Androgen deprivation-induced elevated nuclear SIRT1 promotes prostate tumor cell survival by reactivation of AR signaling

The NAD+-dependent deacetylase, Sirtuin 1 (SIRT1) is involved in prostate cancer pathogenesis. However, the actual contribution is unclear as some reports propose a protective role while others suggest it is harmful. We provide evidence for a contextual role for SIRT1 in prostate cancer. Our data show that (i) mice orthotopically implanted with SIRT1-silenced LNCaP cells produced smaller tumors; (ii) SIRT1 suppression mimicked AR inhibitory effects in hormone responsive LNCaP cells; and (iii) caused significant reduction in gene signatures associated with E2F and MYC targets in AR-null PC-3 and E2F and mTORC1 signaling in castrate-resistant ARv7 positive 22Rv1 cells.

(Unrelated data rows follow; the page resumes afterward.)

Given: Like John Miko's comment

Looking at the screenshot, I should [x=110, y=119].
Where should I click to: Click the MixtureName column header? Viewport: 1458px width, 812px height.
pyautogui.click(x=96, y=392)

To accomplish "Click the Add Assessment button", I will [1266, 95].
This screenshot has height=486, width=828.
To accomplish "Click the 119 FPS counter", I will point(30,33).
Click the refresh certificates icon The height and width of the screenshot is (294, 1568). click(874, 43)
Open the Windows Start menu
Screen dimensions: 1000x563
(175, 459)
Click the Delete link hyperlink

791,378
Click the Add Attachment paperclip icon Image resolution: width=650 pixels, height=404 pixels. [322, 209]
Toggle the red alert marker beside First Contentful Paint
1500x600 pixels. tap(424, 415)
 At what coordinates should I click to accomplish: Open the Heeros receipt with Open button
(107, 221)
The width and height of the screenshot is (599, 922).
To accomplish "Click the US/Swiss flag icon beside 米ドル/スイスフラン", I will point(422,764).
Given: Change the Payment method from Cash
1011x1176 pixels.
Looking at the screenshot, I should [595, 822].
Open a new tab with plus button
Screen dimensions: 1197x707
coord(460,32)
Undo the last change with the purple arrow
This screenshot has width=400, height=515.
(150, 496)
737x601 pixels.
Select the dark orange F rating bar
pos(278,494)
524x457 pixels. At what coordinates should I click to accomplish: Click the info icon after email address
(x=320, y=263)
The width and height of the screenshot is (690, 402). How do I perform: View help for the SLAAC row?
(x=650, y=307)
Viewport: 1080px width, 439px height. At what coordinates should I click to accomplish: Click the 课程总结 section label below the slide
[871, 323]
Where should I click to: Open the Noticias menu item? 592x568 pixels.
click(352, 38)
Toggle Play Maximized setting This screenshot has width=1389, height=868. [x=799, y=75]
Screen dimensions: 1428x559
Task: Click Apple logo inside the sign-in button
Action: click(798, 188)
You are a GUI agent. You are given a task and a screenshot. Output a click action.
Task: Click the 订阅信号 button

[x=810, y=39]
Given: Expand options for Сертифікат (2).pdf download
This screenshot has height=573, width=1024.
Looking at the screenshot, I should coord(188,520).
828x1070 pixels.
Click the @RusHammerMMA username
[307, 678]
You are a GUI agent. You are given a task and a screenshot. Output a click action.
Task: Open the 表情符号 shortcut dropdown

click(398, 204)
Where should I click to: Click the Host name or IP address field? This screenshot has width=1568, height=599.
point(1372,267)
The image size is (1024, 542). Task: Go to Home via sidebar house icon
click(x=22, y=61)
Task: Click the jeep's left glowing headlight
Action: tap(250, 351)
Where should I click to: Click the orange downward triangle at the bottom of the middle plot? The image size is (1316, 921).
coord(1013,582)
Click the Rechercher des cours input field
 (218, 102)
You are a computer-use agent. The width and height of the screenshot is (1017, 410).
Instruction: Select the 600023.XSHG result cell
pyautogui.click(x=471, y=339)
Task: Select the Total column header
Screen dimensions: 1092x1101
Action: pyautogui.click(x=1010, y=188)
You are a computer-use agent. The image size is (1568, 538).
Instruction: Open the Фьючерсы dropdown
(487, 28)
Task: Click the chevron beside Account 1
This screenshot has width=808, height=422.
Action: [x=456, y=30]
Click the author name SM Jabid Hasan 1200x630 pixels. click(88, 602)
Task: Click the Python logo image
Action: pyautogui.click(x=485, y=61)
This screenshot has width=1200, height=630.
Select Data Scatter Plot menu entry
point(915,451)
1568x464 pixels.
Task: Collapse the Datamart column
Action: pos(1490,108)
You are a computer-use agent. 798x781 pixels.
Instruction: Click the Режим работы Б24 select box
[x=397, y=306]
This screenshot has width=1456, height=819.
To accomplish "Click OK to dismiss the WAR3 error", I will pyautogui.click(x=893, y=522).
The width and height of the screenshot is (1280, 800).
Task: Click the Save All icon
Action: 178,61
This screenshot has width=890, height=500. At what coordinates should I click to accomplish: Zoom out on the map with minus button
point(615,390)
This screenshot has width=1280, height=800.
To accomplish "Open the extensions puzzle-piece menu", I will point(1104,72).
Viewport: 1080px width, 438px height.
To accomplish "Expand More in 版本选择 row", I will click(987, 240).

Our findings further show increased nuclear SIRT1 (nSIRT1) protein under androgen-depleted relative to androgen-replete conditions in prostate cancer cell lines. Silencing SIRT1 resulted in decreased recruitment of AR to PSA enhancer selectively under androgen-deprivation conditions. Prostate cancer outcome data show that patients with higher levels of nSIRT1 progress to advanced disease relative to patients with low nSIRT1 levels. Collectively, we demonstrate that lowering SIRT1 levels potentially provides new avenues to effectively prevent prostate cancer recurrence. •High nuclear SIRT1 (nSIRT1) levels was associated with a significantly increased risk of prostate cancer progression.•Androgen deplete conditions increased nuclear accumulation of SIRT1 protein.•SIRT1 suppression impacts distinct pathways as a function of the state of the disease.•SIRT1 inhibition in essence may have utility in prevention of primary prostate cancer outcomes.•Combination of SIRT1 inhibitors with AR targeted therapy may be useful in advanced metastatic disease.